The music of the Danish composer Hans Abrahamsen (1952) is highly poetic and often has a strong visual expressiveness. He paints with a fine brush; his work sounds transparent like a watercolour. – As e.g. in the highly successful fairytale-like Winternacht, which he composed early in his career. Often his music balances on the edge of silence. On 5 June Sir Simon Rattle will conduct Abrahamsen’s Three Pieces for Orchestra in Concertgebouw Amsterdam, as part of his farewell tour with the Berliner Philharmoniker.

Hans Abrahamsen

‘What you hear are images – essentially the music is already there’, he once said. Just as Michelangelo only had to ‘liberate’ his sculptures from the stone, Abrahamsen ‘digs out’ the arrangement of sounds that form his compositions. Thus he creates a sensual and spatial sound world, in which various ideas flow organically into one another. Occasionally, however, the Arcadian peace is disturbed by bouncing rhythms and loud dissonances.

A recent highlight is the meditative song cycle let me tell you for soprano and orchestra (2013), which he composed at the request of the soprano Barbara Hannigan. The text is composed of the 481 words Ophelia speaks in Shakespeare’s tragedy Hamlet.

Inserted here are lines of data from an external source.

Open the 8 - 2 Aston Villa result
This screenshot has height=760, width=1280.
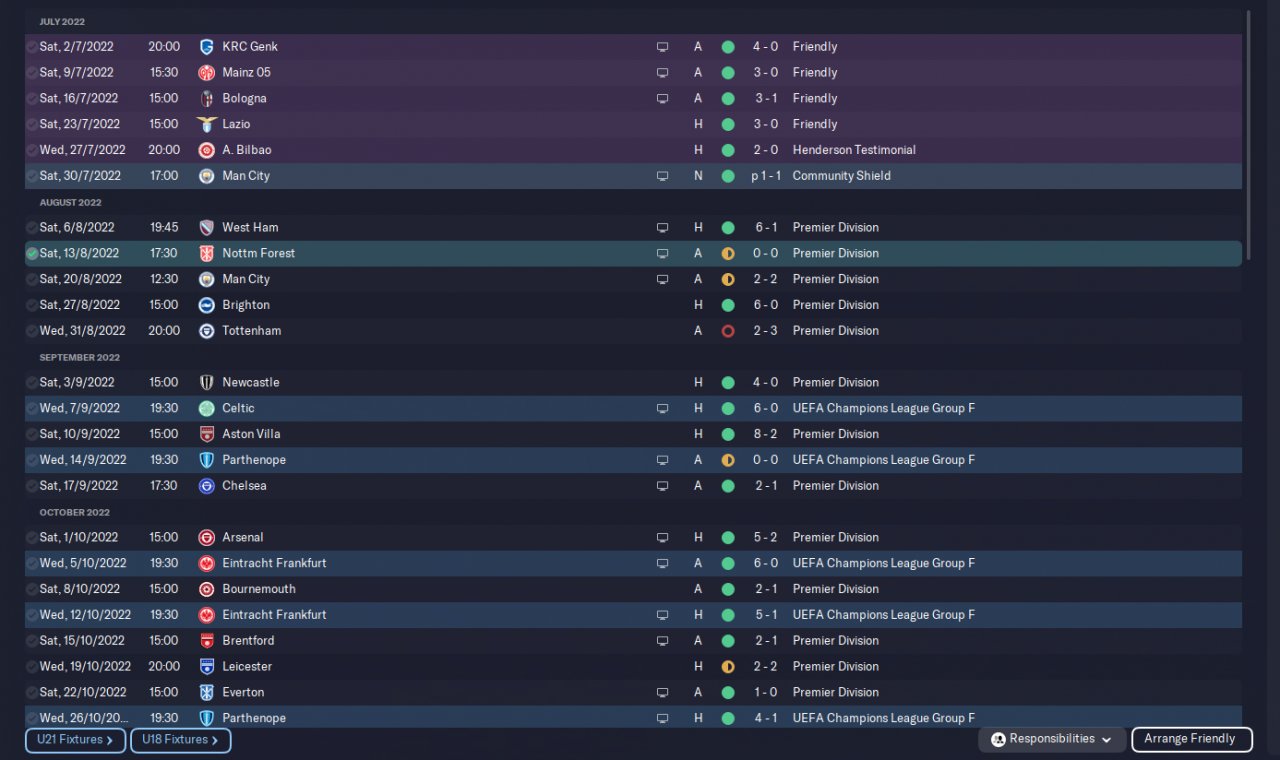(x=766, y=434)
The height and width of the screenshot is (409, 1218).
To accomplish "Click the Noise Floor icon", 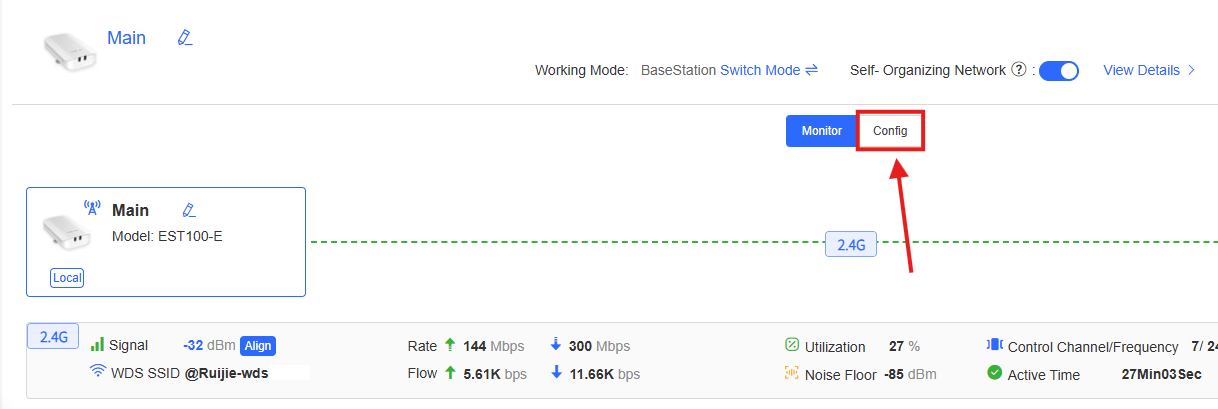I will click(792, 374).
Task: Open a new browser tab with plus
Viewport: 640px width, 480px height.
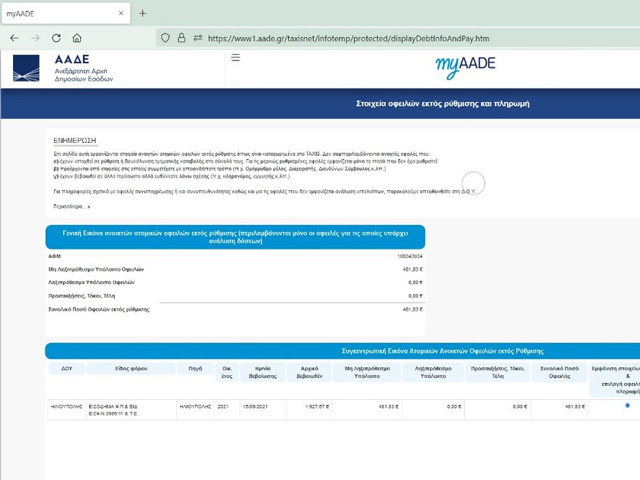Action: point(142,13)
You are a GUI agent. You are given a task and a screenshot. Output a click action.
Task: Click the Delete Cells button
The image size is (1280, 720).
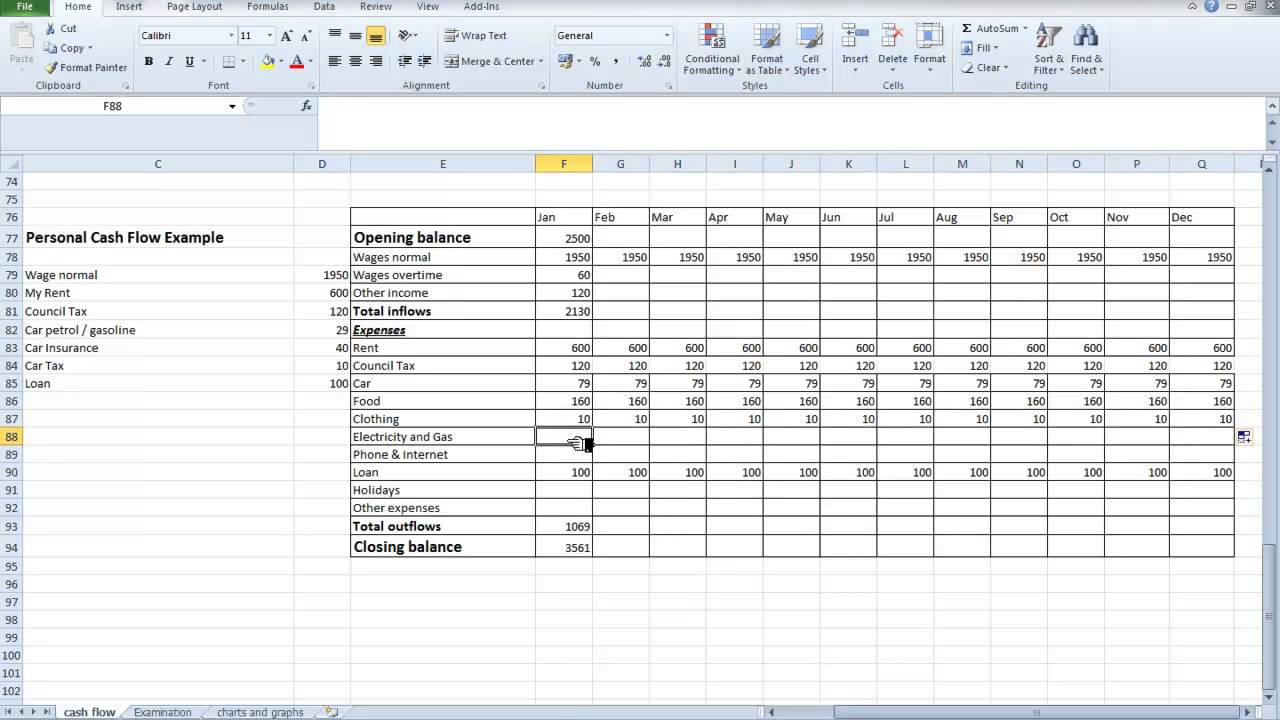[x=892, y=47]
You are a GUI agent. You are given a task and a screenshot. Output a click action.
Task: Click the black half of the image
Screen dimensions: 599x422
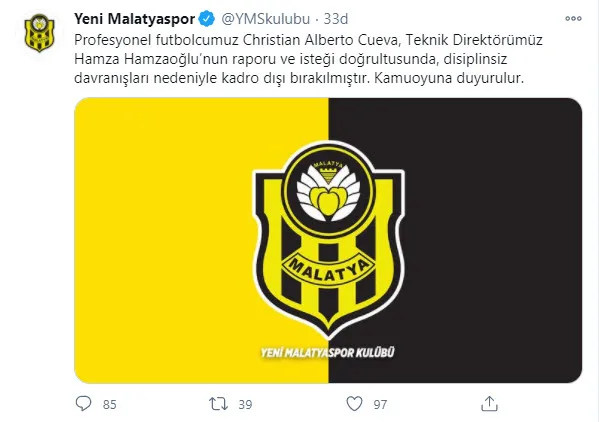pyautogui.click(x=493, y=241)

Hannigan premiered this intensely lyrical piece with the Berliner Philharmonic Orchestra, who also commissioned the Three Pieces for Orchestra. They premiered it on 26 May in Philharmonie Berlin and will introduce it to the Netherlands on June 5th in Concertgebouw Amsterdam.

Three Pieces for Orchestra is an arrangement, or rather reinterpretation of three of his Ten Studies for piano solo, which he composed between 1984 and 1998. In this work he investigates ‘the soul of the piano, formed by all the music that has been composed for it since its inception’. The cycle is divided into four segments, consisting of four, three, two and one part respectively. These connect successively with the Romantic era, Afro-American music and the impressionism of Debussy and Ravel.

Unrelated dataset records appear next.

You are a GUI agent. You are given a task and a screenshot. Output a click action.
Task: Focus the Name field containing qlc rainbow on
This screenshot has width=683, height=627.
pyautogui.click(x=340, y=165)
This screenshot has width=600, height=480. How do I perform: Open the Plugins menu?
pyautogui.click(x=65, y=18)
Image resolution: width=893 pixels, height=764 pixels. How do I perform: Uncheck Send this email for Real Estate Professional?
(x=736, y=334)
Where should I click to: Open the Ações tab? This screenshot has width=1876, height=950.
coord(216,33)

The concluding Le trombe del mattino refers to Italy, ‘the land of light’. The different languages are of vital importance to Abrahamsen: ‘They determine the associations of the listener. There may be a world of difference between a ‘Traum’ song, a ‘Drømmersong’ and a ‘Dream Song’. As early as 2004 he orchestrated the first, rather Schumannesque studies, simply titled Four Pieces for Orchestra.

For Three Pieces for Orchestra he arranged the next three movements, in the original cycle called ‘English Studies’. The first, ‘With a restless and painful expression’ has the characteristic angular swing of the American boogie-woogie that became popular in the 1920ies. ‘Calmly moving’ is mainly set in the higher registers, where Glockenspiel, celesta and piccolos create a naive and innocent atmosphere. In the concluding movement, ‘Heavy’, the bass register is dominant.

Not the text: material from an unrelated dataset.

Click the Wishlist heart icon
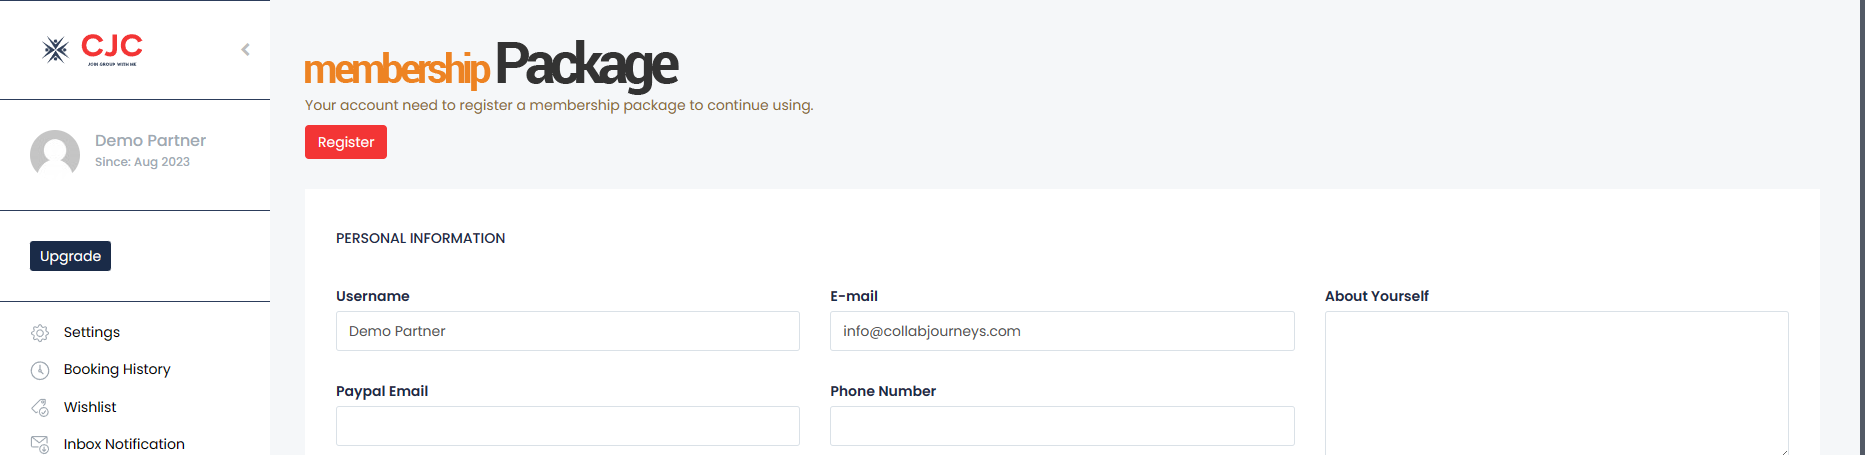Viewport: 1865px width, 455px height. click(x=40, y=408)
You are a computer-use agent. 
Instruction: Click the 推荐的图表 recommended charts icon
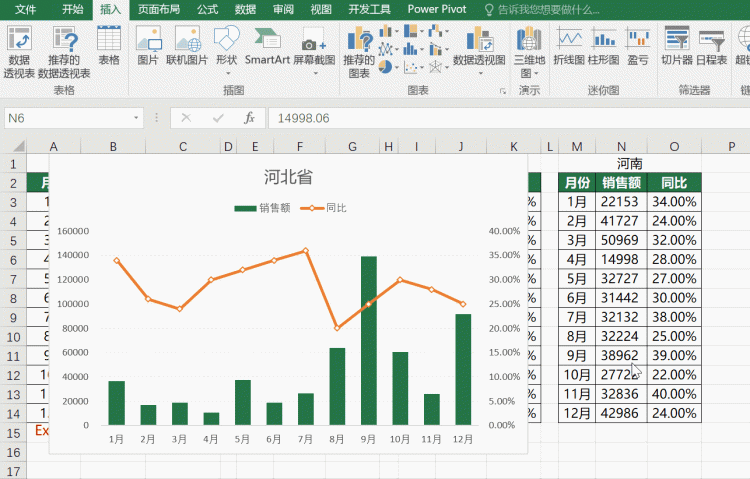coord(359,52)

Abrahamsen dedicated his piece to Sir Simon Rattle, who is making his farewell tour as chief conductor of the Berlin Philharmonic Orchestra. On the programme is also the completed version of Bruckner’s Symphony number 9. ‘The seven minutes of Three Pieces for Orchestra are wonderful, really wonderful music’, wrote a German critic. ‘It’s an extremely charming, very expressive work.’